Arthur H. Wicks (December 24, 1887 – February 18, 1985) was an American politician from New York.

==Life==
He was born on December 24, 1887, in New York City. He owned a steam laundry in Kingston, New York.

He was a member of the New York State Senate from 1927 to 1956, sitting in the 150th, 151st, 152nd, 153rd, 154th, 155th, 156th, 157th, 158th, 159th, 160th, 161st, 162nd, 163rd, 164th, 165th, 166th, 167th, 168th, 169th and 170th New York State Legislatures; and was Temporary President of the State Senate from 1949 to 1953. He was an alternate delegate to the 1940 and 1944, and a delegate to the 1948, 1952 and 1956 Republican National Conventions.

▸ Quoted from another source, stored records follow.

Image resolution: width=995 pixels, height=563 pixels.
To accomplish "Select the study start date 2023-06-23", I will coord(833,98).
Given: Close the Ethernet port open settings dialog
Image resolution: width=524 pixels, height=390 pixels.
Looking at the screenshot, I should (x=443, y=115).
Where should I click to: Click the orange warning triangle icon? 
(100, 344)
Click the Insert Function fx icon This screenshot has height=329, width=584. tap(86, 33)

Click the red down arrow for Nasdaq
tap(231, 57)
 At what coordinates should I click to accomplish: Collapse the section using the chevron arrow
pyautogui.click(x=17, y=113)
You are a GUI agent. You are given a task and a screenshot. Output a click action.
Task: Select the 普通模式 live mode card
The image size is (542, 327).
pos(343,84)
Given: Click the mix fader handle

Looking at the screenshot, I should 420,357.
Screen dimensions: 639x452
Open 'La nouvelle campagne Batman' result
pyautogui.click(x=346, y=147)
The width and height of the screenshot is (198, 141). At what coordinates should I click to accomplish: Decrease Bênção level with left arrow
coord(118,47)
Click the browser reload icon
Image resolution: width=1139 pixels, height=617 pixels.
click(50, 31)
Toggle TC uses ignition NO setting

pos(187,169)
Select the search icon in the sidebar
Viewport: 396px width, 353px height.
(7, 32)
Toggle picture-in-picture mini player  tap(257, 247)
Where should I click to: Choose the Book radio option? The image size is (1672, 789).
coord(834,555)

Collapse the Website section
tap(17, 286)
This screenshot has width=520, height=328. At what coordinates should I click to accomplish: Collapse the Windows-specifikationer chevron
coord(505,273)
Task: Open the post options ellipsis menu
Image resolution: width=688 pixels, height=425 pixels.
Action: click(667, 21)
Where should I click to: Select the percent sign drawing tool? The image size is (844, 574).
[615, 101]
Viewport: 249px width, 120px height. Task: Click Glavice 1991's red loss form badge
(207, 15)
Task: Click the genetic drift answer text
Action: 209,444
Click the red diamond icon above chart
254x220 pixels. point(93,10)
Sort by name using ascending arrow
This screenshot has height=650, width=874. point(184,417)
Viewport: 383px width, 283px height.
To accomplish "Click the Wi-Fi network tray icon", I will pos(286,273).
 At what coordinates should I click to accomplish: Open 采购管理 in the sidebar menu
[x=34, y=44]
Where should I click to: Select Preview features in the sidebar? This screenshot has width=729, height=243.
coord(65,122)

On October 1, 1953, he became Acting Lieutenant Governor of New York, but was forced to resign on November 18, 1953, as temporary president and acting lieutenant governor when it became known that he had made frequent visits to convicted labor leader Joseph S. Fay while the latter was incarcerated at Sing-Sing prison.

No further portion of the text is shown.